→ **Prompt**: What is needed is the number of lines below that contain the string "each", with no other text.

→ **Data under study**:
::::::
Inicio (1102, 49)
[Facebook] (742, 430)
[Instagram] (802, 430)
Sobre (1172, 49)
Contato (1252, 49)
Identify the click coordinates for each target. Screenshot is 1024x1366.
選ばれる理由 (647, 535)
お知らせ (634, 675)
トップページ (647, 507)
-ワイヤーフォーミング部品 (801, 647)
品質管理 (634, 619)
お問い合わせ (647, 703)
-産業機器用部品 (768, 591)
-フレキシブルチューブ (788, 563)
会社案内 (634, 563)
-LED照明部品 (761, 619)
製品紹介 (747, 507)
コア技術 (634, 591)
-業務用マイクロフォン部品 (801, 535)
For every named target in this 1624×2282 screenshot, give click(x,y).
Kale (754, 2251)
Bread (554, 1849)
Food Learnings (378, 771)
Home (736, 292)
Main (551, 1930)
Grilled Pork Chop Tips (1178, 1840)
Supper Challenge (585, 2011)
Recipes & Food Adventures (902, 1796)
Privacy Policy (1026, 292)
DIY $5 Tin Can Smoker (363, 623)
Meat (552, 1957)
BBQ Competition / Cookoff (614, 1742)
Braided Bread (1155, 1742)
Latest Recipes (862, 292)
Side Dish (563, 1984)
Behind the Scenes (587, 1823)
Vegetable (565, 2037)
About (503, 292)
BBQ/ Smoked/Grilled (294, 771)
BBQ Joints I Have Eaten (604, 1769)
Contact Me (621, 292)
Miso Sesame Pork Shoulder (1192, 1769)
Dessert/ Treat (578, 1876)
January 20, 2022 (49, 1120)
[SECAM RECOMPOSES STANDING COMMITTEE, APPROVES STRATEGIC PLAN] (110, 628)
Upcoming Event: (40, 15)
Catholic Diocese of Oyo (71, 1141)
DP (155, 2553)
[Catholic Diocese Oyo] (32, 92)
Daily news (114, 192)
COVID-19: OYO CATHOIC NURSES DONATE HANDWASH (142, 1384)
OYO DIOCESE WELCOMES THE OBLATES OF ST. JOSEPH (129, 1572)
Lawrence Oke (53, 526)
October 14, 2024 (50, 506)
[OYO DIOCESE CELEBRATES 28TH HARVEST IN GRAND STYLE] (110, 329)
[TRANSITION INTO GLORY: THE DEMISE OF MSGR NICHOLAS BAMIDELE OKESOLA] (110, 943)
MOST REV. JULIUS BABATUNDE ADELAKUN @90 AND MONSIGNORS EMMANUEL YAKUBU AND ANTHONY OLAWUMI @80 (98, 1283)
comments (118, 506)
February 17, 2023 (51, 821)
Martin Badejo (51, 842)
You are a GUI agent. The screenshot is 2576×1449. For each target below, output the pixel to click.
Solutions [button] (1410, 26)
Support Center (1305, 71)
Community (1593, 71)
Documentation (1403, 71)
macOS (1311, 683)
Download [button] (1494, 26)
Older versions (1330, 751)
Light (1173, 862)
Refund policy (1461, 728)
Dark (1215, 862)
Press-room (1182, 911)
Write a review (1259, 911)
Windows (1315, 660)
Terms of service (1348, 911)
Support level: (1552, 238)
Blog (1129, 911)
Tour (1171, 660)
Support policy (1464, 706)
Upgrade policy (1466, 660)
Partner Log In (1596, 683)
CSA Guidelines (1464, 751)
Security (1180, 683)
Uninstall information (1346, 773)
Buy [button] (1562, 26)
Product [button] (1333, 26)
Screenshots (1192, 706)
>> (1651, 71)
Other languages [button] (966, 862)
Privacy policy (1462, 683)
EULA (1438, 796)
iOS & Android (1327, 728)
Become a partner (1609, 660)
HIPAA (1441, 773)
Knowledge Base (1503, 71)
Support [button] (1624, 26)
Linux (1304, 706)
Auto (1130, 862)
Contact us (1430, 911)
::::::
→ **Answer to this task**: 2